Domingo foi dia da festa de lançamento da minissérie Queridos Amigos, no Memorial da América Latina.

Confesso que fiquei bastante feliz de estar lá, porque acho que a minissérie vai ser muito bacana, ao menos pelo que li dela e pelos dois primeiros capítulos que assisti.

Com elenco afinado – apesar do protagonista, Dan Stulbach, não ter sido exatamente a pessoa mais simpática deste mundo – e sem cair na obviedade, acho que essa é a primeira minissérie “de época” que retrata um período que eu vivi (talvez eu esteja ficando velha).

Não pretendo entrar aqui em discussões intermináveis sobre a maneira como a Globo vai abordar as questões políticas da época, até porque acho que o foco da minissérie está muito mais na amizade do que nestas questões, onde a emissora costuma derrapar com freqüência.

Outro ponto muito legal para Queridos Amigos é o figurino. Os anos oitenta são alvo fácil para uma série de fórmulas prontas – e tome roupa em cores cítricas, mangas bufantes e saias balonées -, mas o figurino proposto por Gogóia Sampaio tem o mérito de não interferir negativamente no andamento da trama.

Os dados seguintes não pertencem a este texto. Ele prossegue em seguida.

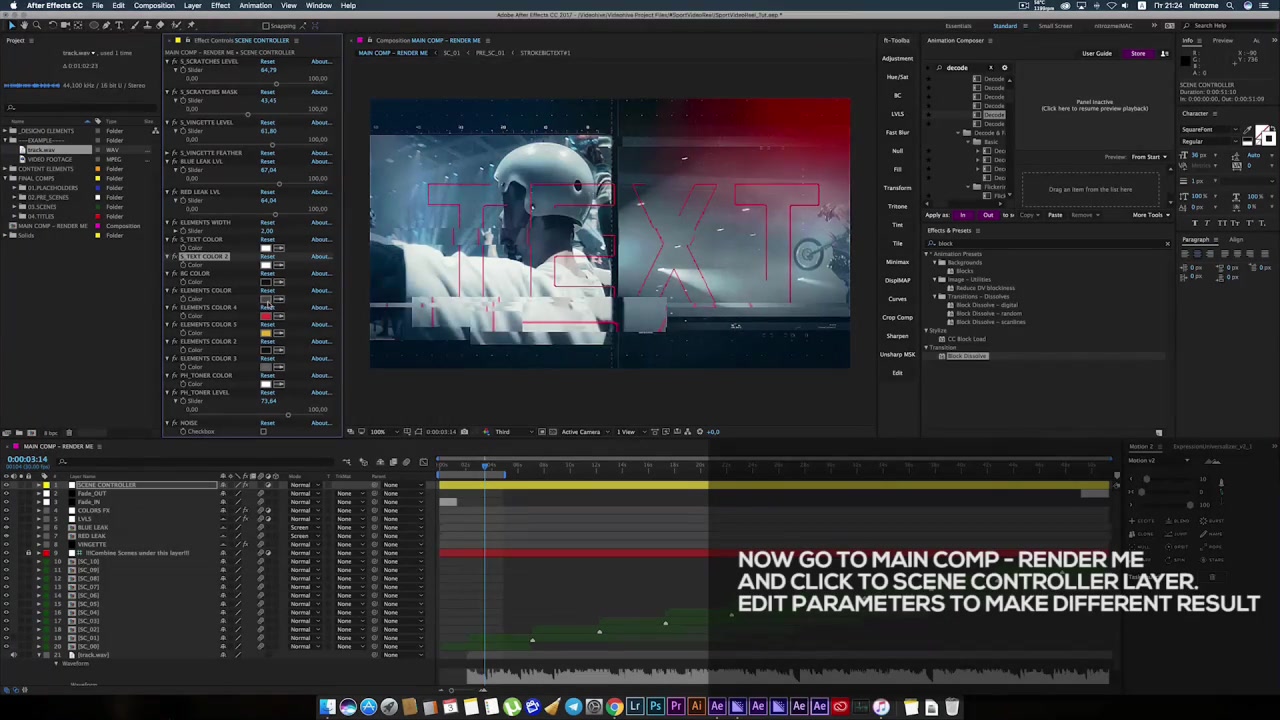Screen dimensions: 1280x720
Task: Select the Rotation tool
Action: pos(52,25)
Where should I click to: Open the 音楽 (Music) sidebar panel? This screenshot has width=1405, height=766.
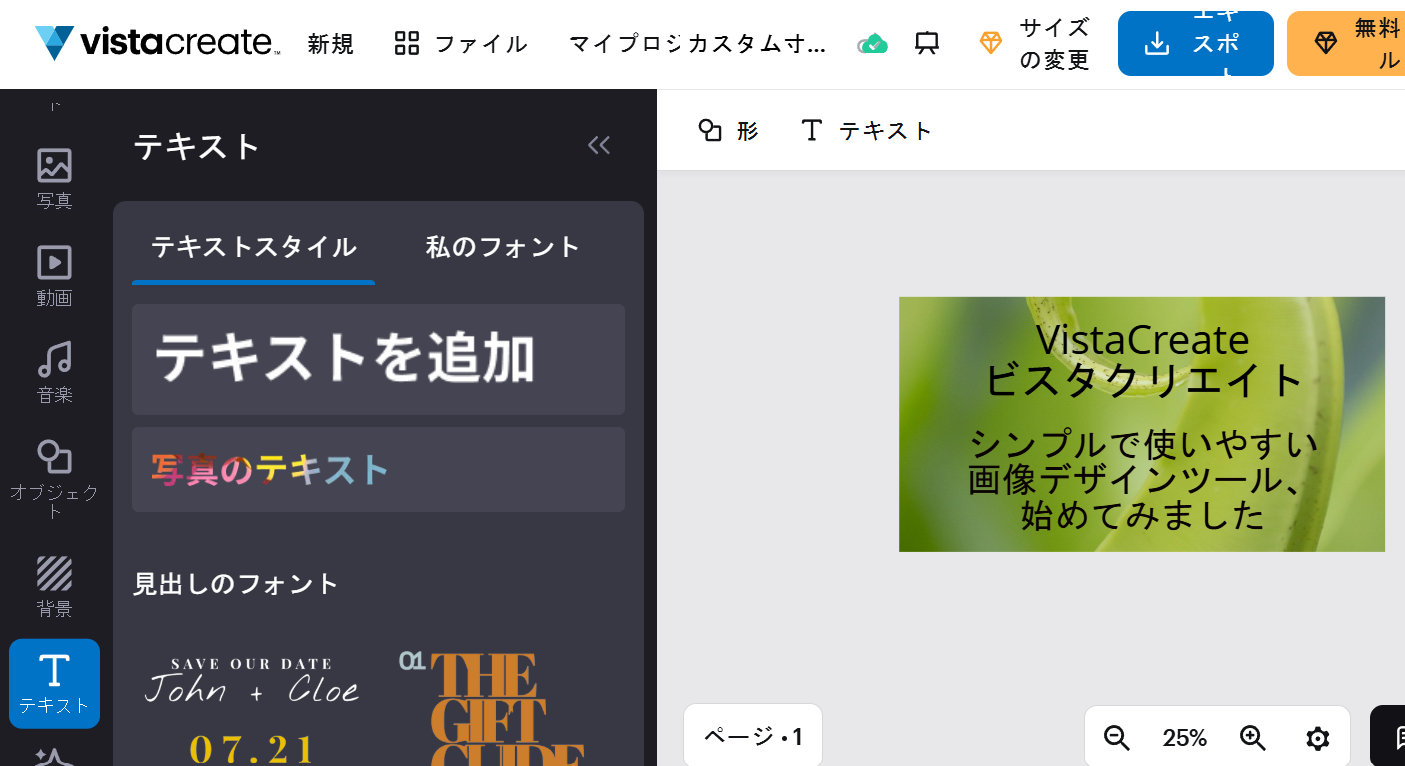click(54, 372)
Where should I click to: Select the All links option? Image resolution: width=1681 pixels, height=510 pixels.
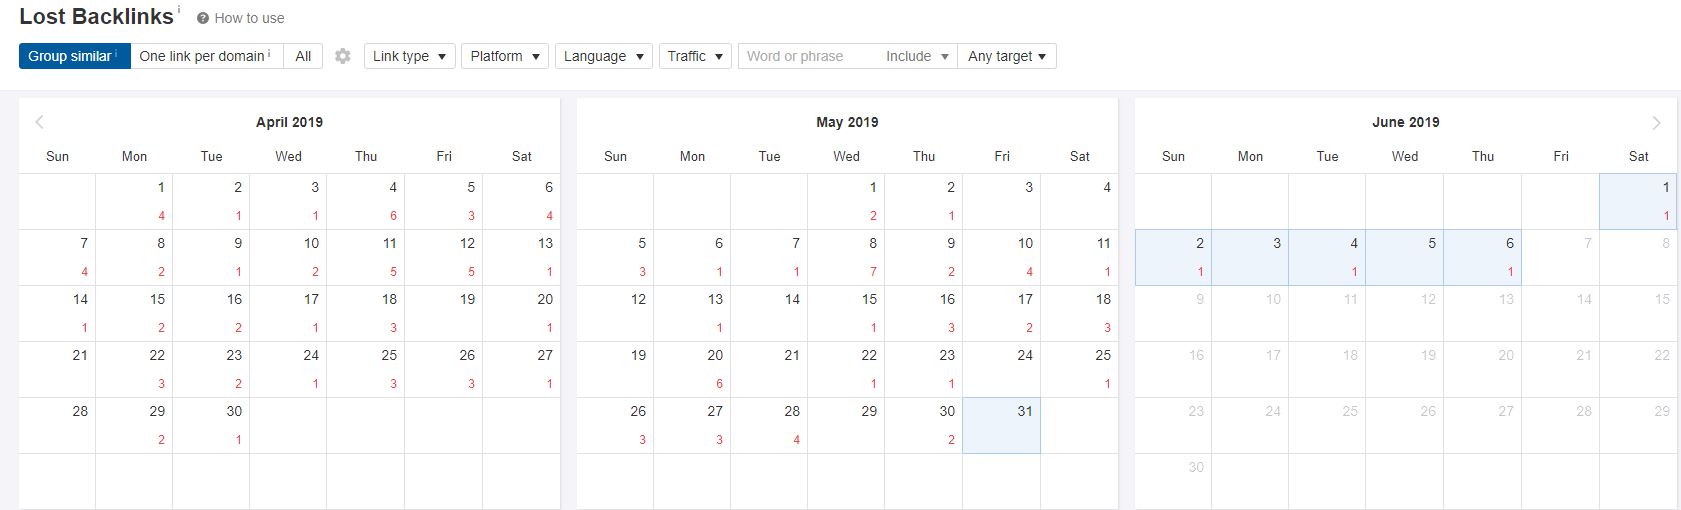[303, 56]
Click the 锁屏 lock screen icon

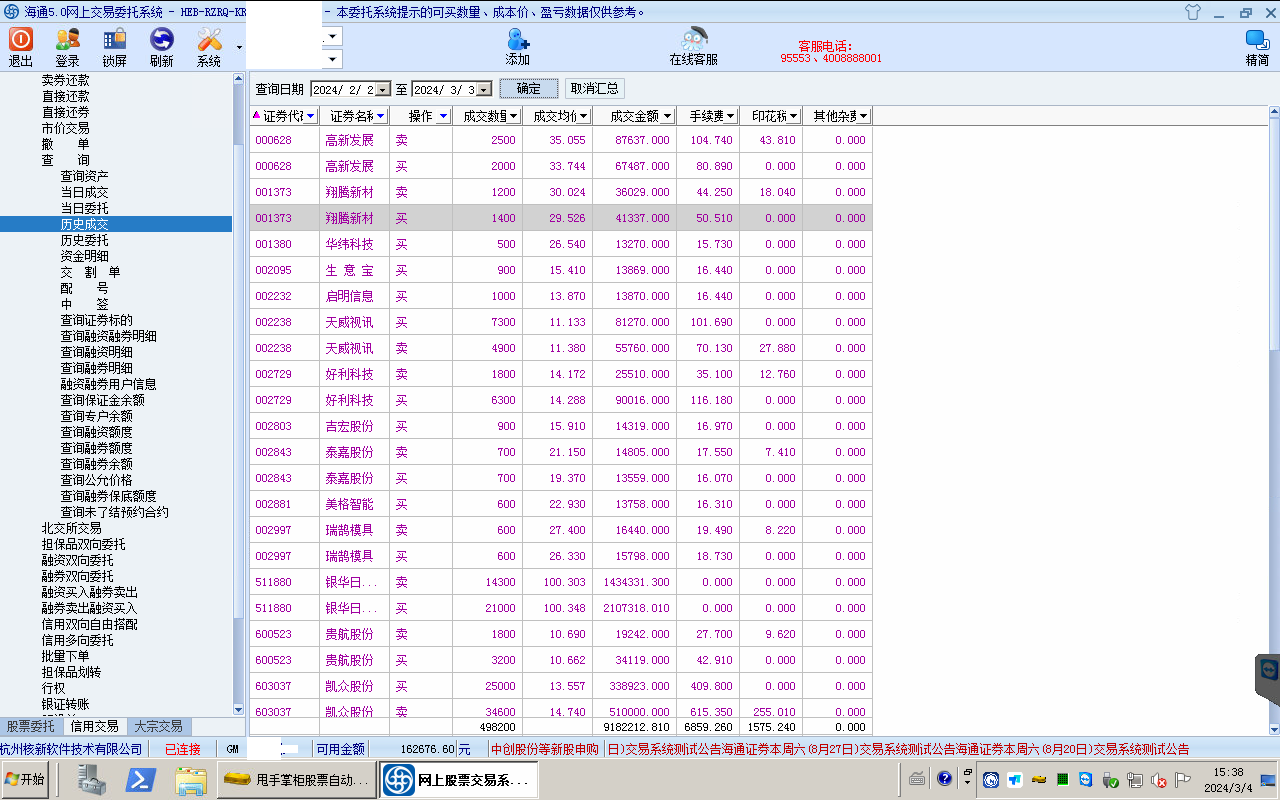114,40
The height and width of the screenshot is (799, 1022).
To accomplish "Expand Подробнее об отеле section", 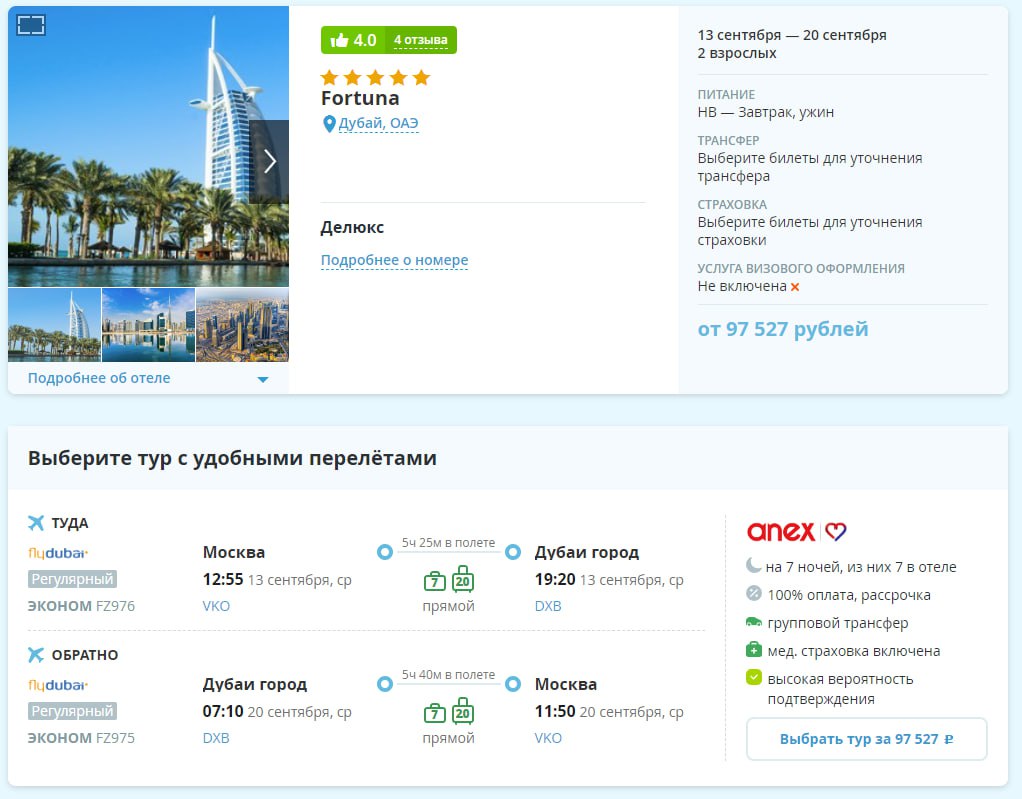I will point(99,378).
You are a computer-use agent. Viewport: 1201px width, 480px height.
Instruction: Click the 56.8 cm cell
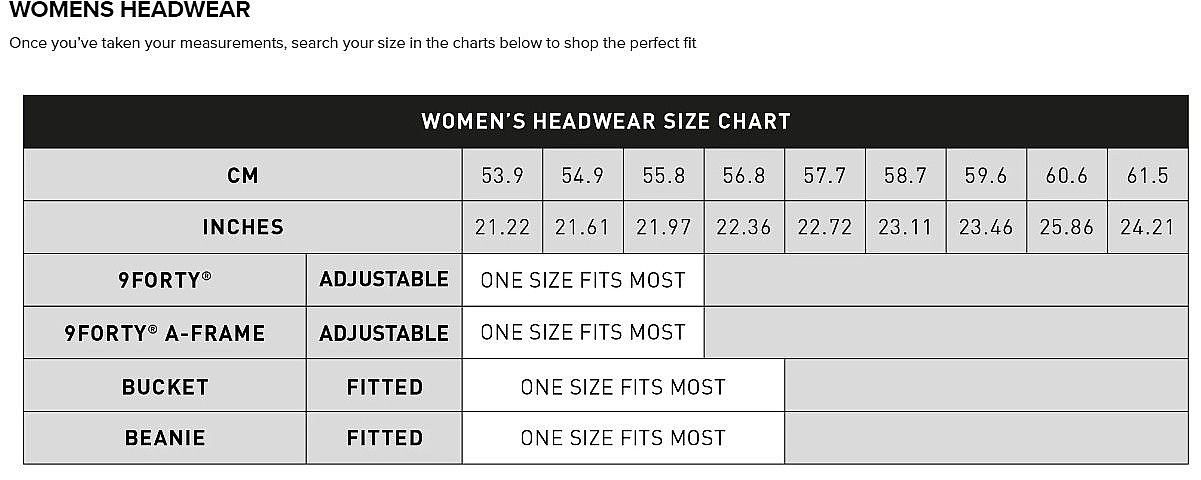click(x=744, y=175)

Um dos destaques da minissérie deve ficar por conta do sempre ótimo Matheus Nachtergaele, que vai interpretar um jornalista que acabou prejudicando sua vida familiar por estar “excessivamente” ligado a questões política e pelo sempre ótimo Guilherme Weber, que tem um trabalho tão legal no teatro mas que ainda não é muito reconhecido na televisão.

Da trilha sonora então, nem falo. Eu já vi algumas coisas nessa vida, mas confesso que deu um certo arrepio ver o trailer da minissérie com Construção, do Chico Buarque, de fundo. Sim, eu sou mesmo muito boba. Ainda não perdi a capacidade de me emocionar com Seu Francisco, mesmo já tendo ouvido essa música milhões de vezes.